Читаем В тени Катыни полностью

Любые публичные моления в лагере были строго запрещены, поэтому службы наши принимали характер первохристианских катакомбных молений. Службу обычно проводили где-нибудь в укромном месте, причащая кусочками пайкового пшеничного хлеба. Ну и кроме того, в каждом бараке была привычка отправления вечерней молитвы во время трехминутной тишины перед сном. И когда около девяти часов вечера кто-то говорил: «Прошу трехминутной тишины», все замолкали и погружались в таинство общения с Господом. Чаще всего это происходило во время прогулок перед сном. Если же мы видели кого-то из офицеров, прогуливающихся под руку с ксендзом, можно было не сомневаться, что таким способом происходит исповедь.
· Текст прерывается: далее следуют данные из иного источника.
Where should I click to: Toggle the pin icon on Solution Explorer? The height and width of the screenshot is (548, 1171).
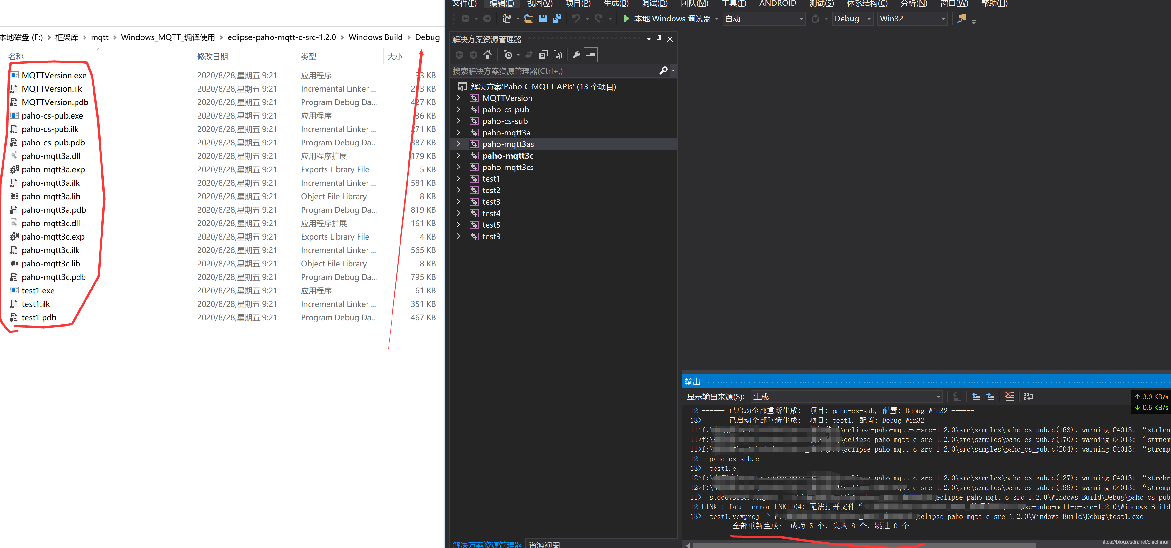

И было много примеров того, что люди, никогда раньше не интересовавшиеся религией, в этих условиях охотно становились членами христианских общин. Особенно мне запомнились два таких случая.

В Сочельник 1939 года были арестованы и вывезены все священники, как католические, так и православные. Единственным исключением стал ксендз Зюлковский, который как раз в это время сидел в карцере, — он был схвачен на месте «преступления», когда отправлял молитву. Скорее всего, о нем просто забыли, когда был получен приказ срочно собрать и отправить этап духовных особ. Видимо, все они были расстреляны, за исключением ксендза Кантака, бывшего гражданином вольного города Гданьска, что его и спасло. То есть его можно было считать германским гражданином, а с Германией в то время у России был военный союз. В конце концов он тоже оказался в Грязовце, лагере под Вологдой, куда было свезено около 400 офицеров. Это примерно три процента от числа всех польских пленных, бывших в советских лагерях. Мотивы, по которым этим трем процентам была сохранена жизнь, на мой взгляд, не менее загадочны мотивов, по которым остальные 97 процентов были ликвидированы. Позднее в Грязовец были привезены и те польские офицеры и подхорунжие, что были захвачены во время оккупации Литвы летом 1940 года.

Факт, что днем расправы над ксендзами было выбрано Рождество, был настолько символичен, что надолго поверг нас в уныние. И когда я позже встречал в советских лагерях православных монахов, утверждавших, что Россией ныне правят слуги сатаны, я не воспринимал их слова за нонсенс, а вспоминал предвидения великих русских писателей — Федора Достоевского, Владимира Соловьева и Дмитрия Мережковского и слова Марьяна Зджеховского, великого знатока православной психологии, мы с женой были с ним близкими приятелями. Хочу особенно подчеркнуть, что в то Рождество расправились не только с ксендзами в нашем лагере, но и в Старобельске. Об этом можно найти свидетельства очевидцев11. Это была централизованная акция, но, к сожалению, нет никакой информации когда, где и как была учинена расправа. Среди же останков, эксгумированных Международной комиссией в Катыни в 1943 году, не было ни одного из упомянутых ксендзов.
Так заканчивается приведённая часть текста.